Pero era más fácil decirlo que hacerlo, pensaba suspirando. Por un momento, deseó que su tía Ruth no estuviera haciendo uno de sus interminables cruceros. Pero no; Ruth le aconsejaría que aceptara la oferta de Alfonso.



Fue aquella noche mientras cenaba en su pequeño apartamento cuando vio el anuncio en el último número de la revista Woman. Ocupaba una página doble en el centro de la revista: 


Consigue un cambio de imagen en el Instituto de Belleza Hera. La diosa de la belleza, que es lo que a nosotras las mujeres nos interesa. Podrás encontrar de todo: mantenimiento, moda, además de los más sofisticados
tratamientos de belleza. ¿Por qué ir de un lado a otro cuando aquí tienes todo lo que necesitas?

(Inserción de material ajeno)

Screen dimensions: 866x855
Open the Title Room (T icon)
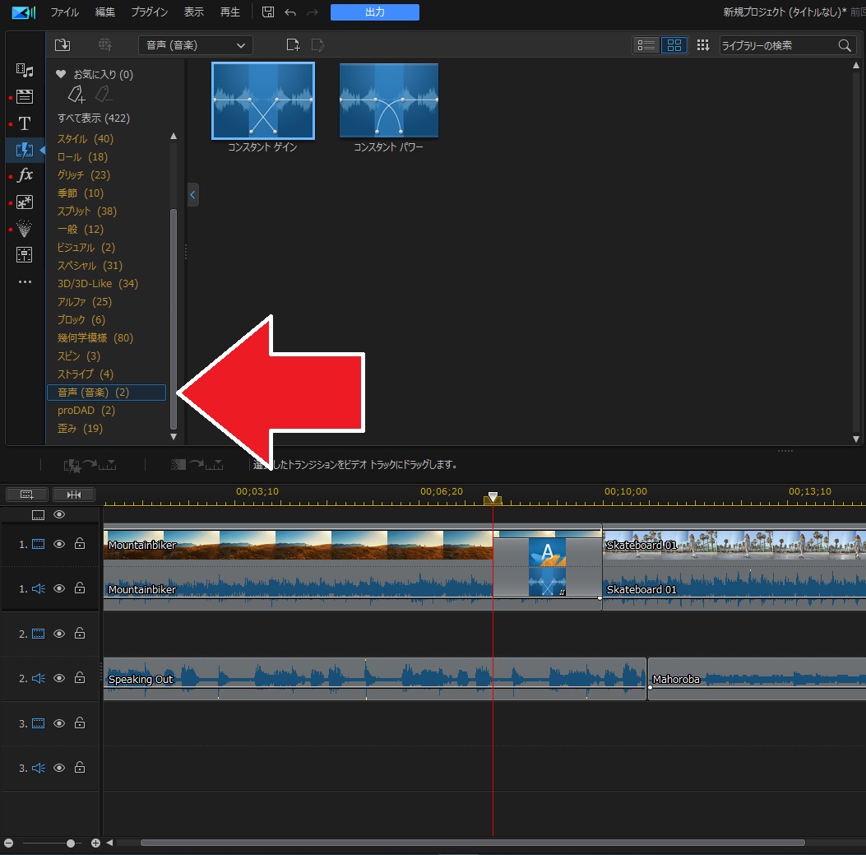click(25, 123)
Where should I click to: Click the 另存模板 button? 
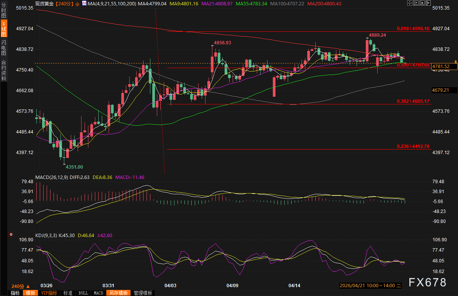tap(118, 293)
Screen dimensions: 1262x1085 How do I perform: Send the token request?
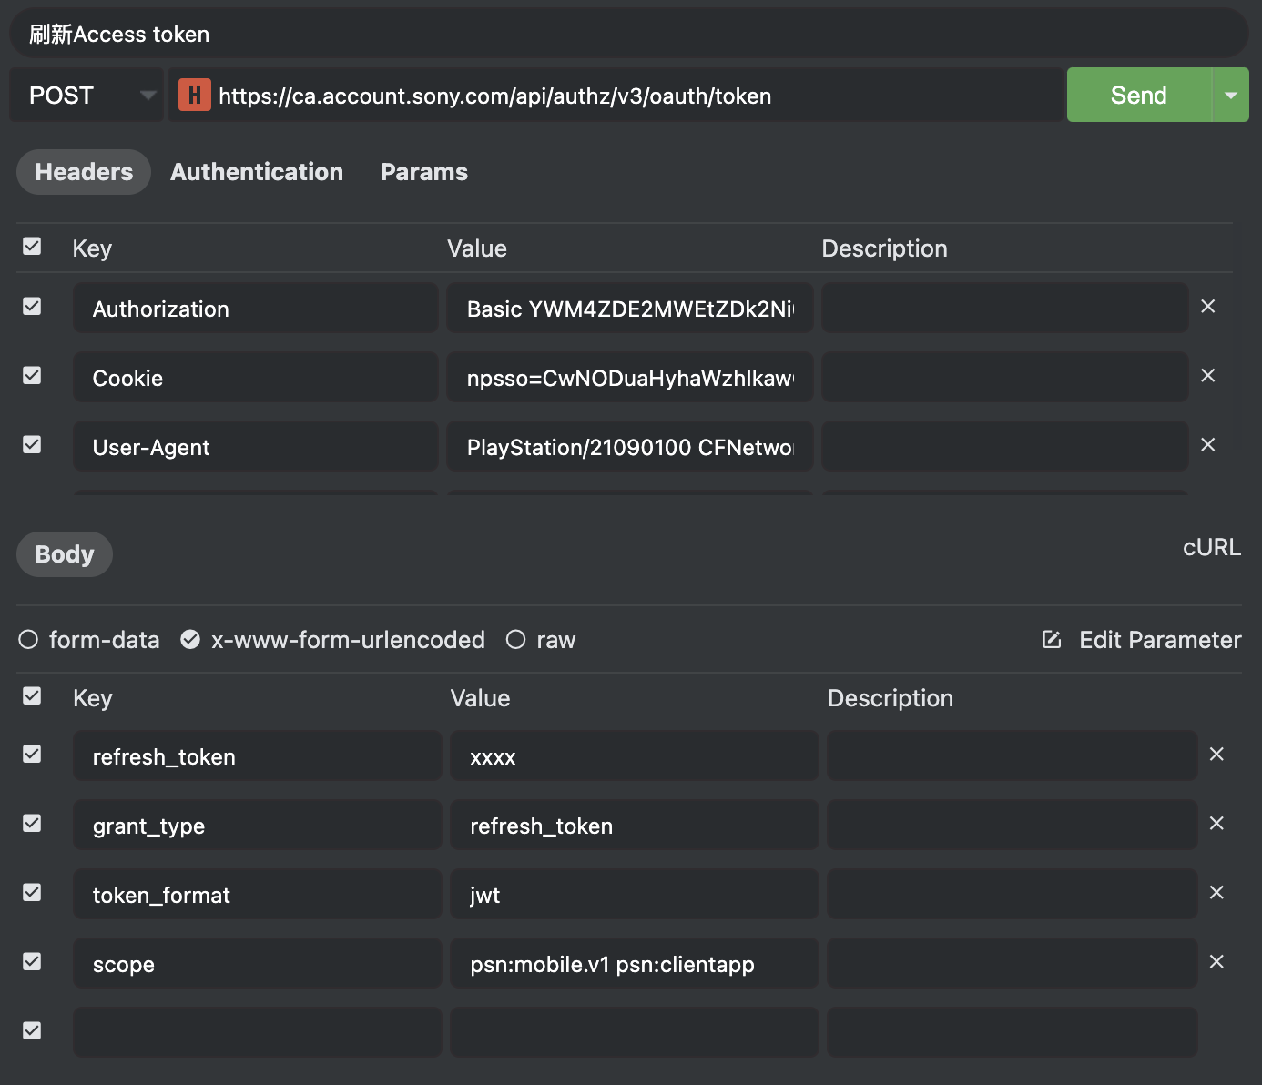(x=1138, y=96)
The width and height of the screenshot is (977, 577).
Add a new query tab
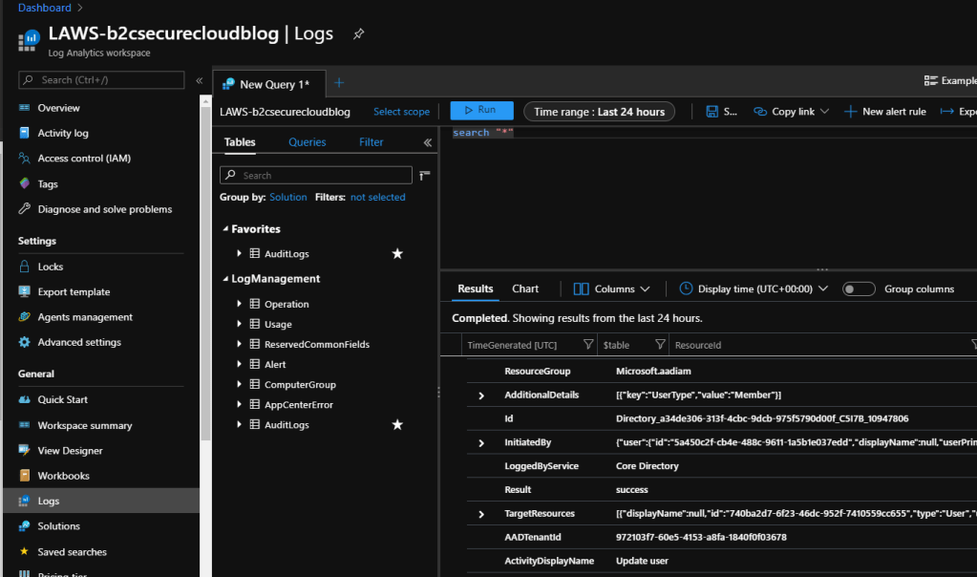[x=339, y=83]
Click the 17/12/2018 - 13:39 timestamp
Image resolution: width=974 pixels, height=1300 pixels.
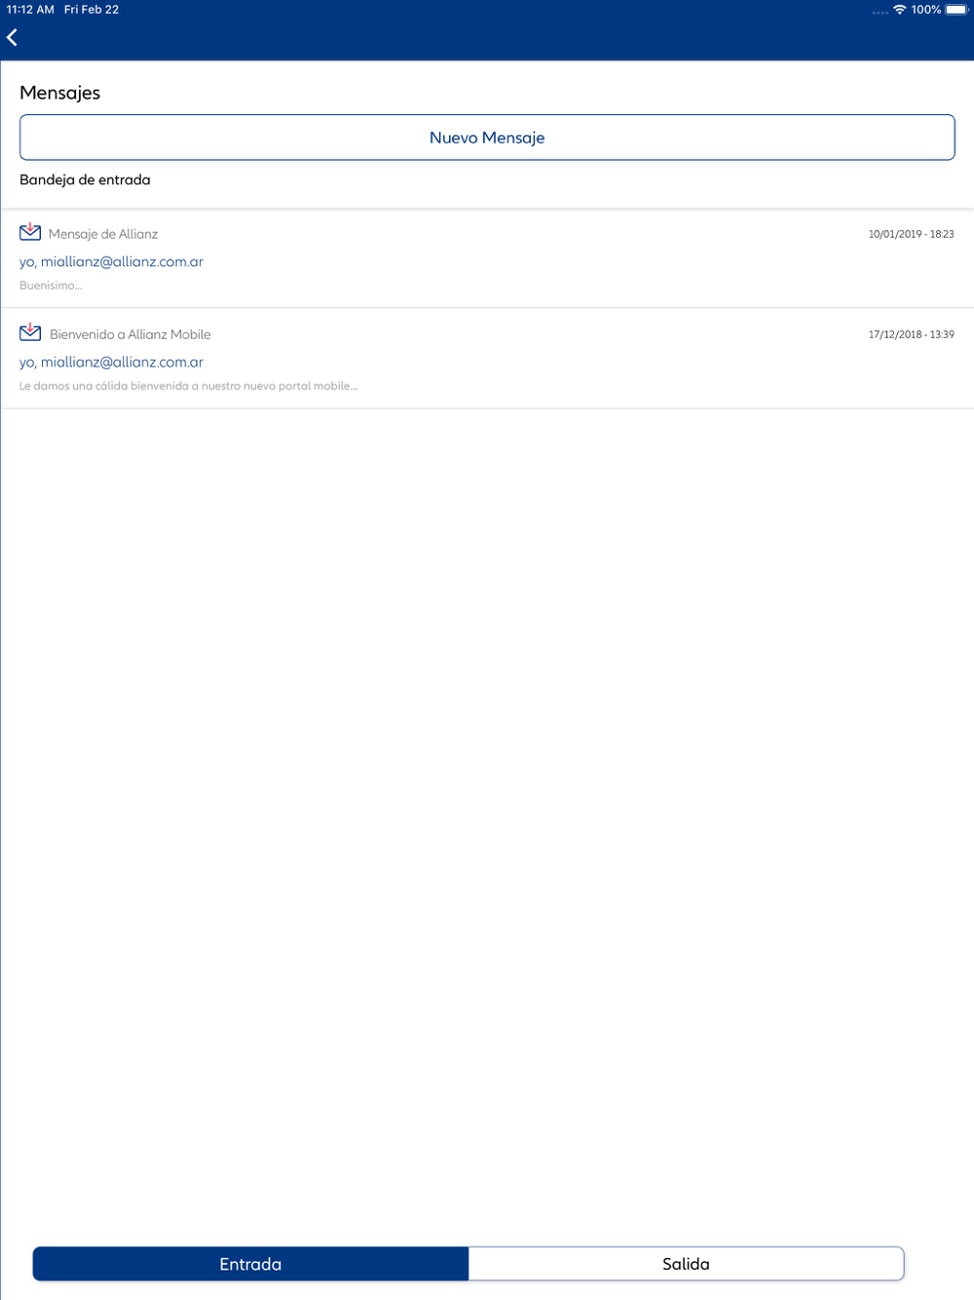[x=911, y=334]
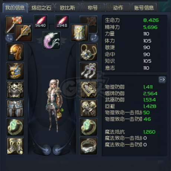
Task: Click the golden helmet equipment slot
Action: pos(15,52)
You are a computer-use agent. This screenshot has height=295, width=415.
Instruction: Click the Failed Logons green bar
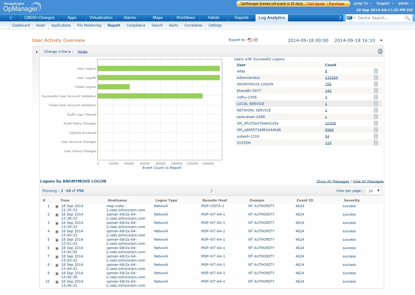point(114,87)
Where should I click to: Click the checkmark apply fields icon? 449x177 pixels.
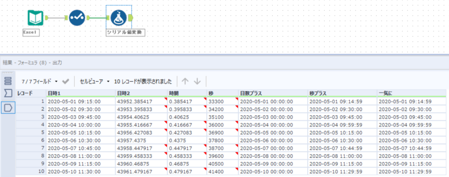tap(65, 81)
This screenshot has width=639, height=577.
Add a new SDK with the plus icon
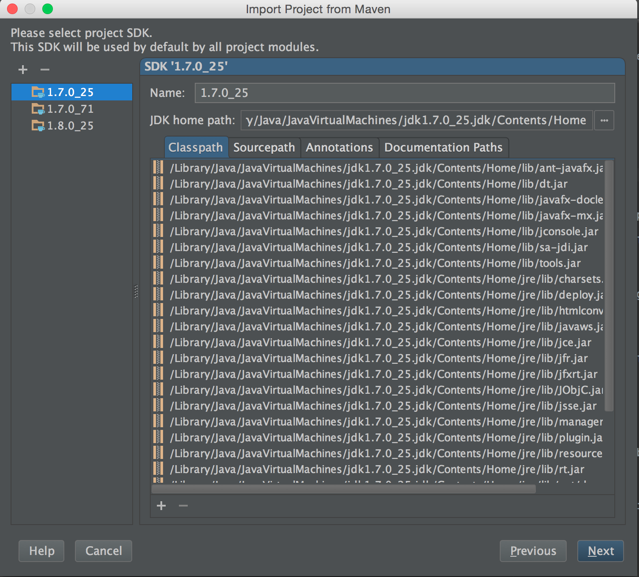coord(22,69)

Paula sintió una oleada de emoción en su interior. Al día siguiente, y siguiendo el consejo del anuncio, Paula concertó una cita con una de las asesoras de belleza. Le sorprendió que le dieran una cita aquella misma tarde y que las instalaciones estuvieran tan cerca de la oficina.


El salón estaba situado en el primer piso de un modesto edificio y el discreto rótulo en bronce de la puerta no hacía sospechar de la opulencia que encontró en el interior. Paula se sintió azorada nada más pisar el vestíbulo, pues todo en él, la lujosa alfombra, las preciosas macetas de palmeras y el elegante mobiliario, olía a dinero. Y lo malo era que ella no contaba con demasiado.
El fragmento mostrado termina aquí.